Tussaud and her mother, who had at first stayed behind in Berne, joined Curtius in 1767. Noticing Marie's interest, Curtius took her on as an apprentice. Tussaud called him her uncle and from him learned how to make plaster casts of a human face, alive or dead, and how to make the molds and mix the tinted wax to give the lifelike effect of human flesh. Of her education we know little because she did not write a diary or any letters that have survived, but we do know that by the time she was in her mid-teens she too had become an accomplished wax modeler. As a teenager, she made superb portraits of Benjamin Franklin (the young America's ambassador to France), Rousseau, and the octogenarian Voltaire. The bust of Franklin survives and is still on display in London.

In 1781, King Louis XVI's sister Madame Elisabeth visited Curtius' Cabinet de Cire and met Marie. The princess was so impressed by the models she saw that she decided to try her hand at modeling too and engaged Marie, then aged 20, as her teacher. For the next eight years, Tussaud lived and worked with the princess, who was unmarried, at Versailles and Montreuil. In the spring of 1789, by which time Marie was a mature and accomplished wax-artist of 28, Curtius warned her to leave court and return to Paris. Influential and well connected with the Enlightenment intellectuals, he welcomed the onset of the Revolution and lent his models of unpopular ministers and princes to the Paris mob, which paraded them through the streets. He was present at the fall of the Bastille as a National Guard officer and made death-mask models of the Revolution's first victims, de Flesselles and Launay.

In the revolutionary years which followed, Curtius and Marie Tussaud were in demand to make models of the revolutionary heroes, representations of the republican virtues, and an imaginative Goddess of Liberty. Curtius was, besides, a friend and confidant of several leaders, Robespierre, Danton, Marat, and Sieyes, all of whom Marie Tussaud met at his house. The wax-workers made casts of former friends who were killed by the mob or the guillotine, including King Louis XVI himself, whom the Committee of Public Safety beheaded in January 1793, and his wife Marie Antoinette . Later that year, Tussaud modeled the head of Jean-Paul Marat whom Charlotte Corday had killed earlier on the same day. Her model was later used by the artist Jacques-Louis David in his famous painting of the incident. Two weeks later, Tussaud had the further job of modeling the severed head of Charlotte Corday after this young assassin in turn went to her death at the guillotine.
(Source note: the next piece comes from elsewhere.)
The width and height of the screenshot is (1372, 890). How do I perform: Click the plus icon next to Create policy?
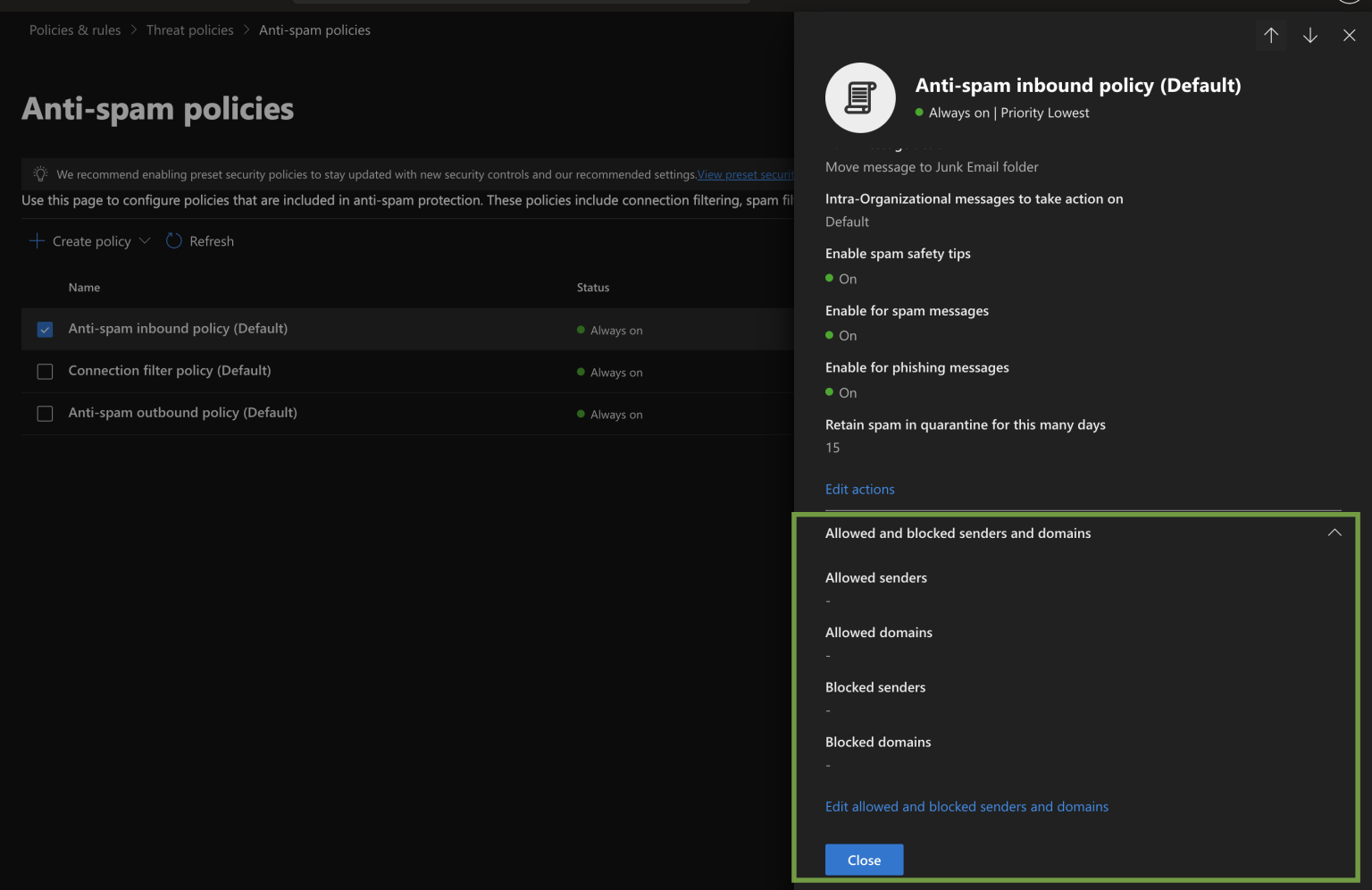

While the opportunistic Curtius, who profited steadily from the revolution and always stayed on good terms with the dominant party, was away on government business, Tussaud and her mother were denounced and arrested on a charge of Royalist sympathies. Within a week, they were suddenly released, however, thanks to the intervention of influential friends. After a short vacation to recover her nerve, Tussaud returned to work. The stay in prison introduced her to another condemned woman, soon to be reprieved, whom she would meet again, a few years later, as Napoleon's wife Josephine . In 1794, Marie Tussaud was still making money from masks and models of guillotine victims, as Danton and Robespierre in their turn mounted the scaffold. In her memoirs, dictated 50 years after the event, Madame Tussaud recalled the gruesome death of Robespierre in July 1794:

When he found that he had no means of escaping execution he endeavored with a pistol to blow out his brains, but only shattered his under jaw, which was obliged to be tied up when he was taken to the scaffold. The executioner when about to do his office, tore the dressing roughly away and Robe-spierre uttered a piercing shriek, as his lower jaw separated from the upper, whilst his blood flowed copiously. His head presented a dreadful spectacle; and immediately after death it was taken to the Madeleine.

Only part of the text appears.